The 25 Should Keep Standing

The 25 conservative members of Congress who voted against Speaker Boehner will almost certainly face retaliation. Early media reports already rumor that two of Boehner’s opponents have lost their seats on the quiet but significant Rules Committee. If most or all of the 25 members who voted against Boehner are stripped of their committee assignments and other perks then they will have little influence through the regular process, but also nothing to lose from continuing their opposition to Boehner’s misguided leadership. The 25 who stood need to keep on standing and turn their handicap in this Congress into a new source of strength.

The first thing these 25 conservatives can do is always have one of their number on the floor to prevent any surprise voice votes of unpopular measures. Unexpected voice votes happened a couple of times in the previous Congress. An unpopular amendment or sometimes even an entire bill looks like it will fail in a scheduled floor vote so leadership runs in and does a voice vote when the House chamber is empty during some odd hour of the day. These 25 conservatives should be alert to any possible procedural tactic like this and take shifts throughout the day, every day, so they can object on the floor and stop these maneuvers cold.

Being a Member of Congress grants instant access to a broad microphone. These 25 members can use that microphone to address the American people directly and attempt to generate media interest by coordinating their activities. Floor speeches, such as Special Orders, can be rotated between these 25 members to ensure that one of them is always addressing an issue of conservative concern. When a particularly important issue comes up, such as the consideration of the Homeland Security funding bill in a few weeks, these 25 members should attempt to stack special orders and keep the House open into the night to hopefully draw broader media attention to issues like Obama’s illegal immigration policy and other Homeland Security mismanagement issues.

Any of these conservatives who are stripped of their committee membership can still likely participate in committees. Most committees will allow any member of the House to participate in a hearing by unanimous consent. Of course, individual chairmen or leadership may begin ordering committees to refuse this privileged if abused, so the 25 should be careful about which hearings they try to participate in. Prime targets would be hearings on important issues that are likely to garner media attention, which would serve as a good platform for them to advance the conservative message. Also note, the loss of committee seats isn’t as important as some might think; committees tend to be the organs of leadership and to a lesser extent the chairman. Rank and file committee members typically have very little input into the final legislative product the committee passes. Committees are most useful to conservatives as ways to garner attention for our message.

Being one of the 25 who stood up to leadership will likely have some media access potential above and beyond being a normal member of Congress because the media loves conflict between Republicans and always yearns for an opportunity to make conservatives look crazy or unreasonable. Use this against the media by getting access and then advancing the message that we want advanced.

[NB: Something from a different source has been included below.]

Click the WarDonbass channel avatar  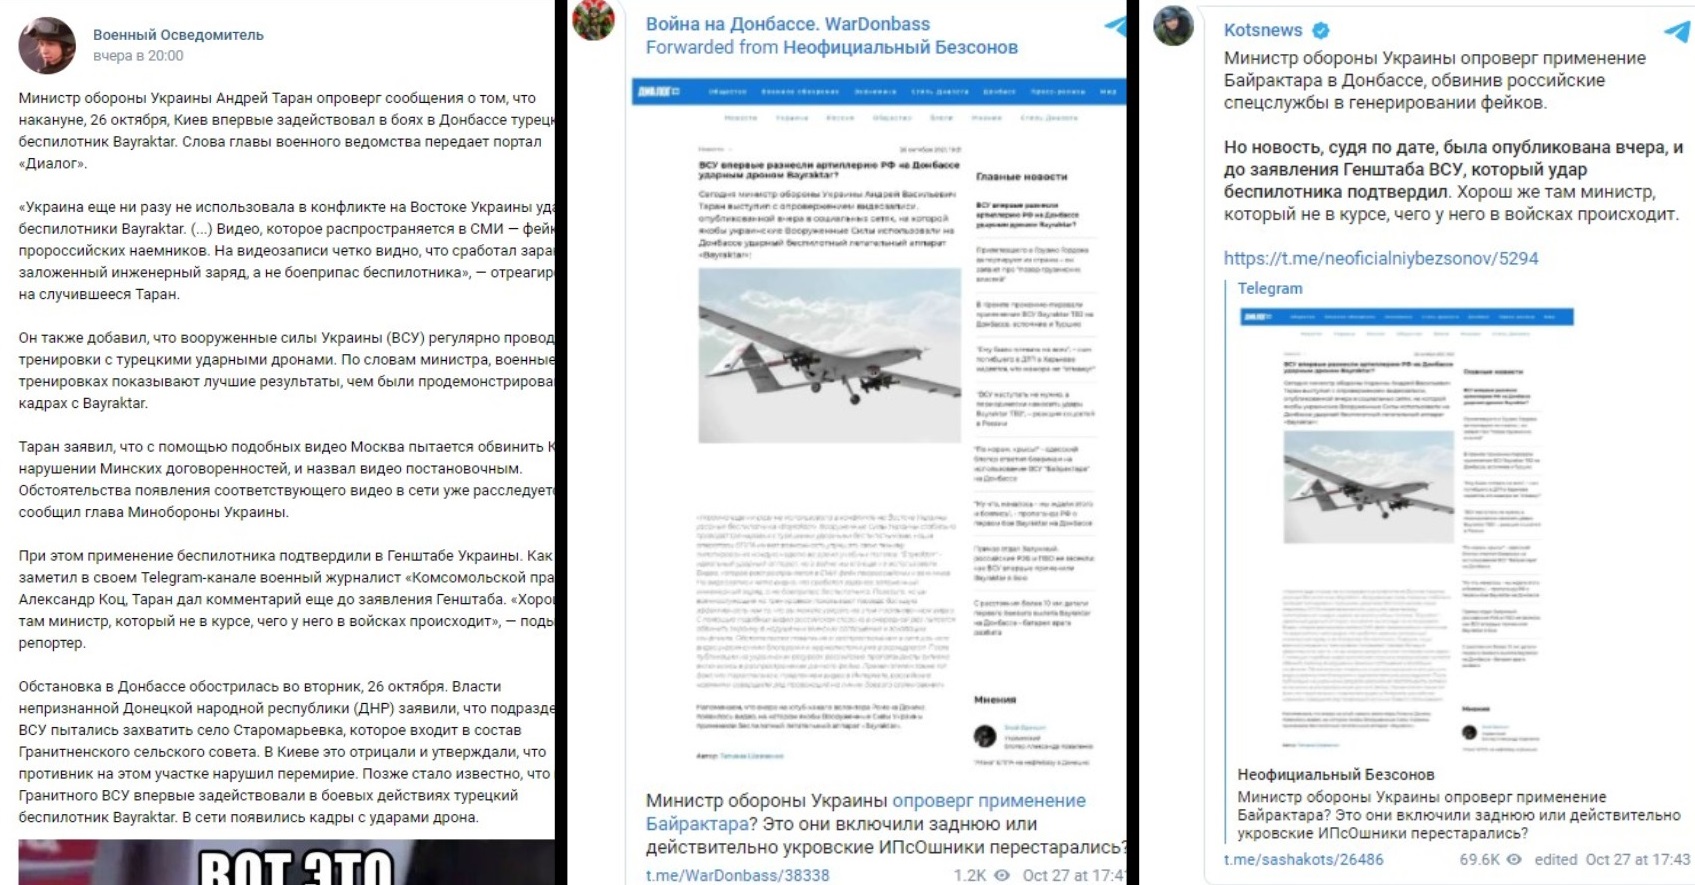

The 25 should pick the most eloquent of their number to shoulder the bulk of this burden and coordinate their message so their individual political operations can push each other in different media spheres.

The 25 should meet regularly, perhaps even formally organize with a fundraising apparatus to replace the GOP fundraising operation they’ll likely be denied access to from now on. They should begin to build an infrastructure that can sustain them and anyone who cares to join them. These are members we’ll want to see move on to governorships or senate seats and when they run those larger races they’ll need a political base independent of the GOP and with greater reach than their individual districts. The extent to which they must employ these measures will depend on how badly leadership persecutes them, of course, but it’s never too early to start thinking long term. We can’t afford for these members, some of whom are young in their political career, to get sidelined, frustrated, or forced out.